Parex Resources (PXT-TSX)

Parex remains the best-in-class international exploration & production company focused on developing oil in Colombia's Llanos Basin. The company has grown from a single discovery at it Kona field to a production level of 26,500 barrels per day of oil from more than 8 blocks. Drilling success has been exceptional. Optimizing production from a diverse portfolio has enabled Parex to extend the reserve life to over 7 years. The company plans to drill up to 8 exploration wells in 2015 and total capex is expected to be funded with cash flow based on a $50 to $55 (U.S.) per barrel Brent crude oil price. The balance sheet is strong with minimal debt.
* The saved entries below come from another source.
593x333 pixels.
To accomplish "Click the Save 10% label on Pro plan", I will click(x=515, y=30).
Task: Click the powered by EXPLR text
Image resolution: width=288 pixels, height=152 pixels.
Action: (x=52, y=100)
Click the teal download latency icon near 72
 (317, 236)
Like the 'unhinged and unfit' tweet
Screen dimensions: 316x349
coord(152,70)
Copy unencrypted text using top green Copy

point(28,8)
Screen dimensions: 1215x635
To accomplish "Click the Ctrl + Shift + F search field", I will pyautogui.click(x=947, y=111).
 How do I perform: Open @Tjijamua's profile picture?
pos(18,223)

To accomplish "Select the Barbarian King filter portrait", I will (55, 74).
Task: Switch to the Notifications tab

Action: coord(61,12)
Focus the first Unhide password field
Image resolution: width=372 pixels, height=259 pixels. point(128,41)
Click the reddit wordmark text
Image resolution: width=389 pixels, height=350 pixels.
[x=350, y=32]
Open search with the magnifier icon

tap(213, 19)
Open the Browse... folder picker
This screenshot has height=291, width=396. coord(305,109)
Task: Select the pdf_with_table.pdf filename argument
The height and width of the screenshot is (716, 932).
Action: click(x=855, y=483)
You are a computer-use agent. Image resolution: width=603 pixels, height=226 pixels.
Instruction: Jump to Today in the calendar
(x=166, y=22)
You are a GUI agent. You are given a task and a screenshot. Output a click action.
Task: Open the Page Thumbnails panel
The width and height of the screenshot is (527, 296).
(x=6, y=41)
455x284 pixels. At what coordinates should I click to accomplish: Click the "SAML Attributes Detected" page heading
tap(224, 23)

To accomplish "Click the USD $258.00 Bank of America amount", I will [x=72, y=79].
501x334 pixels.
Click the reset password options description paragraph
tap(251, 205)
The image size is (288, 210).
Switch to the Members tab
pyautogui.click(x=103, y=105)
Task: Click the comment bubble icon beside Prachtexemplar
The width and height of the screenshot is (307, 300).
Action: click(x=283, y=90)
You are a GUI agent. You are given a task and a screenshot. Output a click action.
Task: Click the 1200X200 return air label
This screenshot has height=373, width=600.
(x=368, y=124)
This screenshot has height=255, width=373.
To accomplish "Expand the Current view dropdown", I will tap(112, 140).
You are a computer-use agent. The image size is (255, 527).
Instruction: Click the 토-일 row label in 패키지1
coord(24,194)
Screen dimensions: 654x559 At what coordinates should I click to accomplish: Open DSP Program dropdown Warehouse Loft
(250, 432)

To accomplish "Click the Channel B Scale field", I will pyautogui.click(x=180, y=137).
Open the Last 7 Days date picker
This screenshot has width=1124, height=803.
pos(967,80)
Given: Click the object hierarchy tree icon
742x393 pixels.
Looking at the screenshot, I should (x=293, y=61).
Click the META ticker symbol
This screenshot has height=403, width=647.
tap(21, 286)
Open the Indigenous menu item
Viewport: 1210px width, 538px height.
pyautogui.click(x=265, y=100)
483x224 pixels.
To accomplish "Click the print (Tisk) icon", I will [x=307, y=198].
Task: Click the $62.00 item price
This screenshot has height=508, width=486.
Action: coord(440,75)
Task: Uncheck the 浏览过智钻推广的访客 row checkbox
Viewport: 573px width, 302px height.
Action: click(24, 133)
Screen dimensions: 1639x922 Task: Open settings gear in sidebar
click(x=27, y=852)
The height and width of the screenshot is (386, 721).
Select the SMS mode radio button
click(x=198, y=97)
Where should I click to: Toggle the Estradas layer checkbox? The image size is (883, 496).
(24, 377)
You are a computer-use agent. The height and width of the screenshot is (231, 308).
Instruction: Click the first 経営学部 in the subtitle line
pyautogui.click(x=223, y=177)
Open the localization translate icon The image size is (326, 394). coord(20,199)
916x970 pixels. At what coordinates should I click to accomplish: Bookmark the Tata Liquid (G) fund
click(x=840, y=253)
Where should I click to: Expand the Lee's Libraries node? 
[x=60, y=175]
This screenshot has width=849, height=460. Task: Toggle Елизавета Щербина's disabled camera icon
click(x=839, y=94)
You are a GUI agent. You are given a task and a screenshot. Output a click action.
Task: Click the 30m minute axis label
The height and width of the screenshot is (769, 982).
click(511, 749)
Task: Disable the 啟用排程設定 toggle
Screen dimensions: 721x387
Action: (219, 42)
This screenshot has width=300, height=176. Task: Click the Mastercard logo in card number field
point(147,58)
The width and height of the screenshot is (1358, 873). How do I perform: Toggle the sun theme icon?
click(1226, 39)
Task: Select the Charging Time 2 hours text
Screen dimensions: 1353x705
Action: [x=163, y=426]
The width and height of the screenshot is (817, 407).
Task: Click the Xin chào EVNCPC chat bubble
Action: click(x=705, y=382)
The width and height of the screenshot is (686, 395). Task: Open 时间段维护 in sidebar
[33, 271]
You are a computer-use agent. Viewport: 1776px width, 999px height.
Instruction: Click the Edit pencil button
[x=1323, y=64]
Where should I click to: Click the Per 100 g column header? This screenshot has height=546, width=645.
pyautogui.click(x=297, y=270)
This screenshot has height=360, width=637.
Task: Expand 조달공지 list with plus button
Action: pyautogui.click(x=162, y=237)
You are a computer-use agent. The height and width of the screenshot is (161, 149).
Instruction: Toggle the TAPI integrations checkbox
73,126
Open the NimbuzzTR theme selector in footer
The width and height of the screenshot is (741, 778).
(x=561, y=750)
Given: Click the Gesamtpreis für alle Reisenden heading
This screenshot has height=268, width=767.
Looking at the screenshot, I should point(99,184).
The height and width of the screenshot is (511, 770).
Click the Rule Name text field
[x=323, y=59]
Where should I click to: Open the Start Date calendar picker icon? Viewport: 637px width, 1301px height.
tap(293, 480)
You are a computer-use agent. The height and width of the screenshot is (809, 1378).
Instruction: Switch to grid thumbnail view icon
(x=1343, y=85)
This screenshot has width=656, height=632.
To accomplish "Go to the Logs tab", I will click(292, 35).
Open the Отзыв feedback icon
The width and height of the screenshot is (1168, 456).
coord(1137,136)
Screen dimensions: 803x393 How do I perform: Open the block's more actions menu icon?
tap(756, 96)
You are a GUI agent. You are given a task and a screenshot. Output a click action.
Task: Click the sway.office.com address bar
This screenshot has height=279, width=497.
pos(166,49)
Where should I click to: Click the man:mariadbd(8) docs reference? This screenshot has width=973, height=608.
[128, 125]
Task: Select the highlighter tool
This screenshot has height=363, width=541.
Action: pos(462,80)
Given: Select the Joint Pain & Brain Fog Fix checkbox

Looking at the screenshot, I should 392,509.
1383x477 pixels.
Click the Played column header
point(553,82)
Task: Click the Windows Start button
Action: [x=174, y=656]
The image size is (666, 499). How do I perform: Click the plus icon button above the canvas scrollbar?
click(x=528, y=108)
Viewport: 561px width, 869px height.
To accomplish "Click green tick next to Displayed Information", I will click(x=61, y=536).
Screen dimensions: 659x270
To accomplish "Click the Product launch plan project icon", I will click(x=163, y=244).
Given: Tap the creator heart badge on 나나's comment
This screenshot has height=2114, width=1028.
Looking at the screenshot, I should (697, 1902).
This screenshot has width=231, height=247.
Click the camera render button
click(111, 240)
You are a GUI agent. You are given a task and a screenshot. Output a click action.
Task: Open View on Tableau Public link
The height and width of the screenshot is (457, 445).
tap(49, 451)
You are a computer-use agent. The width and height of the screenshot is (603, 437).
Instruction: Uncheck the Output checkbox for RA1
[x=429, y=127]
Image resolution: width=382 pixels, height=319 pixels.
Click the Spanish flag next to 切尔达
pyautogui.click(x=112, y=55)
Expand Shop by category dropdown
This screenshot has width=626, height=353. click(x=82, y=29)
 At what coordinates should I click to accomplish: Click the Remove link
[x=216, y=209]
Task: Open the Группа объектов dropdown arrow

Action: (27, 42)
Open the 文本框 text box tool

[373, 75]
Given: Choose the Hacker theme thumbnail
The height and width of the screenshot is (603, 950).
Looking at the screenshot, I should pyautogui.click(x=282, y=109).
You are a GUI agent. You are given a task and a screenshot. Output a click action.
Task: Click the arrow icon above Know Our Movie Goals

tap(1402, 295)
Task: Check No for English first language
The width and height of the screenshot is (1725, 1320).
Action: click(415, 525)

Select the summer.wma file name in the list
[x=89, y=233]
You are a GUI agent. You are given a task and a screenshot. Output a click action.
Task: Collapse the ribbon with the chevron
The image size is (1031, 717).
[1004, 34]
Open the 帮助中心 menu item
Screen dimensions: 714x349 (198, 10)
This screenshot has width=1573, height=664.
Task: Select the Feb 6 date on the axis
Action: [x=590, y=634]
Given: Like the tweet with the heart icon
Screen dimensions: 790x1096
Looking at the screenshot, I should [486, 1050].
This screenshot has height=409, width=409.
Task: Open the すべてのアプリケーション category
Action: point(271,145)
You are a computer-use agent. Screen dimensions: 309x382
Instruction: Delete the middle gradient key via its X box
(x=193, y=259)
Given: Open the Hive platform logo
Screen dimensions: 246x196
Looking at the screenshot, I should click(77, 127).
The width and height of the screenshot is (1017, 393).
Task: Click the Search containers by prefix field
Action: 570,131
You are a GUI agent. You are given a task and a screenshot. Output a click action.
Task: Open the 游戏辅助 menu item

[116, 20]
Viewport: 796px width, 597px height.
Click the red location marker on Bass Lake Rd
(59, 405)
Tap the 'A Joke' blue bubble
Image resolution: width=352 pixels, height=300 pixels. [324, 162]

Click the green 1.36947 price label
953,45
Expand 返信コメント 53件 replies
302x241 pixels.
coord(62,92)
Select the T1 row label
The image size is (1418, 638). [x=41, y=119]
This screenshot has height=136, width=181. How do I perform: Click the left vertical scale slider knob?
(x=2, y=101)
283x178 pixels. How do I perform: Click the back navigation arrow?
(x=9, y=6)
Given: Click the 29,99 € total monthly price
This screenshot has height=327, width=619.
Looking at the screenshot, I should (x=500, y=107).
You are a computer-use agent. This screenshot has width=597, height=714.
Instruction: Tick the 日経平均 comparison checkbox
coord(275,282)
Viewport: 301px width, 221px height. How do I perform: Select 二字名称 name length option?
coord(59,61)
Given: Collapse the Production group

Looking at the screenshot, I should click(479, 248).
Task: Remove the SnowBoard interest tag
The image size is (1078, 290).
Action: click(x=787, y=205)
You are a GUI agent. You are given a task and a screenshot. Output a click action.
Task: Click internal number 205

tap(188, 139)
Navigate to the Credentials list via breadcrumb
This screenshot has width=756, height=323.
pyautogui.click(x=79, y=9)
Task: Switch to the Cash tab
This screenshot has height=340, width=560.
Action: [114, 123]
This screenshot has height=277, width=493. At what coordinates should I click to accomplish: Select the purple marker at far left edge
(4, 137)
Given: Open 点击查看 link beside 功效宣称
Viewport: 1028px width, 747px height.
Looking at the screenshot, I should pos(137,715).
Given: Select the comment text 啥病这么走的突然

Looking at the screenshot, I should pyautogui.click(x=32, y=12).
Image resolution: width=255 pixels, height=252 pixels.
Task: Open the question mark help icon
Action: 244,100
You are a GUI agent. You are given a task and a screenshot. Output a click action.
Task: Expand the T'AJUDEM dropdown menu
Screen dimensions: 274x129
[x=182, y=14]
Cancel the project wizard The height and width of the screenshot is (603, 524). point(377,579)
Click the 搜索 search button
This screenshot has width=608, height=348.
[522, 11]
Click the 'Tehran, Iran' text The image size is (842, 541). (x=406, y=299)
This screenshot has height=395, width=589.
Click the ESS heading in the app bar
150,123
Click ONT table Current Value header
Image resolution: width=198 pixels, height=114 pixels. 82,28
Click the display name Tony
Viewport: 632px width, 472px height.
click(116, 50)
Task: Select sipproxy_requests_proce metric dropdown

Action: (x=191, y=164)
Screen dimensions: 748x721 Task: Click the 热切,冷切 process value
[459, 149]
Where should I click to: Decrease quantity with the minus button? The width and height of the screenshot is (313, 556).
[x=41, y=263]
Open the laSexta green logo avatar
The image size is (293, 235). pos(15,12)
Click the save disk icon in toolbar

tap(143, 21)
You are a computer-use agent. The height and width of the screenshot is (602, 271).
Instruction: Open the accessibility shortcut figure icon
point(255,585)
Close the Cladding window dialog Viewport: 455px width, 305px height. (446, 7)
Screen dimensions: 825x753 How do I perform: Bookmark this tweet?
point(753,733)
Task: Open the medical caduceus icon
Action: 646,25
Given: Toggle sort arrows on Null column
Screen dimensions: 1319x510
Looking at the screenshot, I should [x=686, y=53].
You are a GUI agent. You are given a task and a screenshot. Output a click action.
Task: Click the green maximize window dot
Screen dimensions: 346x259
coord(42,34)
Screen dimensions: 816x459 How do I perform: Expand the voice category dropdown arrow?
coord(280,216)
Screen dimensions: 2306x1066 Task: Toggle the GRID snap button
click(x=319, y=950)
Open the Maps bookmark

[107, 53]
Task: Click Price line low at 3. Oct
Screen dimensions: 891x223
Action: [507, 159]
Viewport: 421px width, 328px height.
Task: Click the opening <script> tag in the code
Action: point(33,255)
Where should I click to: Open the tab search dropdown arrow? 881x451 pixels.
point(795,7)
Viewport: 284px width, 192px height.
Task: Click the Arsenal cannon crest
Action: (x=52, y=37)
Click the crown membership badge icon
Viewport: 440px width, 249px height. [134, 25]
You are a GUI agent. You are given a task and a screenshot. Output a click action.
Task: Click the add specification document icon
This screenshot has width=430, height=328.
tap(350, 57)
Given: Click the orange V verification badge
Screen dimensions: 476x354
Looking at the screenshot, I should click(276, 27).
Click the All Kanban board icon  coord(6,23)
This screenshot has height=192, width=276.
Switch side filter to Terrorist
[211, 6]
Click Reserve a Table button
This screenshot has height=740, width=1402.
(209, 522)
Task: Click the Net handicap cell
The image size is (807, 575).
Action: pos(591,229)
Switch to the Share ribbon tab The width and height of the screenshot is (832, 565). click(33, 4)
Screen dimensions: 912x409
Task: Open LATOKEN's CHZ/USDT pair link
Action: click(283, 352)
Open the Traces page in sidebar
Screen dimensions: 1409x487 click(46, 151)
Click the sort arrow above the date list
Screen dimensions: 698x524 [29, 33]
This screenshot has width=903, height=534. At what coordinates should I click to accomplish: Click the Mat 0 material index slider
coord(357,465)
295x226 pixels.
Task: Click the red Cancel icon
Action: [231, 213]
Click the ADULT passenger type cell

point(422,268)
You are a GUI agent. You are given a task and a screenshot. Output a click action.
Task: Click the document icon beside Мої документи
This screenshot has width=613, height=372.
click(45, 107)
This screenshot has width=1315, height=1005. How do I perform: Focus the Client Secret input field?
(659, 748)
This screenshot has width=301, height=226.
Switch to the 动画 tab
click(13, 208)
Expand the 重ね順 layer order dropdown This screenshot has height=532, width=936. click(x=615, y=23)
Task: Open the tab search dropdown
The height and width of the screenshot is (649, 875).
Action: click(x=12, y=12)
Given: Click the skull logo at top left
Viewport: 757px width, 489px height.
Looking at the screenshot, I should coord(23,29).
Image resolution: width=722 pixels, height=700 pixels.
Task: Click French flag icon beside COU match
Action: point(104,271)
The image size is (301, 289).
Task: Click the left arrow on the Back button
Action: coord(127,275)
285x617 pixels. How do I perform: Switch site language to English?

Past Picks: April 24, 2014

Bankers Petroleum (BNK-TSX)

Then: $5.94; Now: $2.84 -52.19%; Total return: -52.19%

Bellatrix Exploration (BXE-TSX)

Then: $10.47; Now: $3.05 -70.87%; Total return: -70.87%

Bonterra Energy (BNE-TSX)

Then: $56.91; Now: $33.88 -40.47%; Total return: -36.76%

Total return average: -53.27%

Market outlook:

At present, crude oil prices are at or very close to a bottom following the collapse that began in mid-2014. OPEC, and specifically Saudi Arabia, made a decision last November to maintain production levels and leave the market forces of supply and demand to find a price level that balances the market. Global supply growth continues to outpace demand, but this is poised to change in the second half of 2015. We anticipate that with the end of a seasonal period of lower demand for refinery maintenance that occurs in March/April, we should see the beginning of a tightening of global oil balances in the second half. The normal period of Q3 global demand is typically significantly higher and these increases will be coming at a time when a very rapid reduction in U.S. oil directed drilling activity in the U.S. should be starting to meaningfully impact production. As always, the geopolitics of the Middle East and other volatile regions is the wild card in terms of the oil price direction. OPEC meets again in June and all producers in the cartel are feeling the pain of lower oil revenues. On the natural gas side, growth in U.S. production has been sufficient not just to satisfy higher winter demand this year but replenish depleted storage levels and erase the storage deficit that resulted from last year's unusually harsh winter in North America. Significant gas growth in the U.S. north east from prolific and highly economic gas plays like the Marcellus also has the potential to aggressively compete for traditional Canadian end markets. For this reason, we are cautious on the outlook for natural gas prices, and in particular, the price received by Canadian producers. However, we remain bullish on the prospects for North American natural gas in the long term, as the continent edges towards being a significant exporter of liquefied natural gas (LNG) in the coming years and demand for natural gas continues to rise.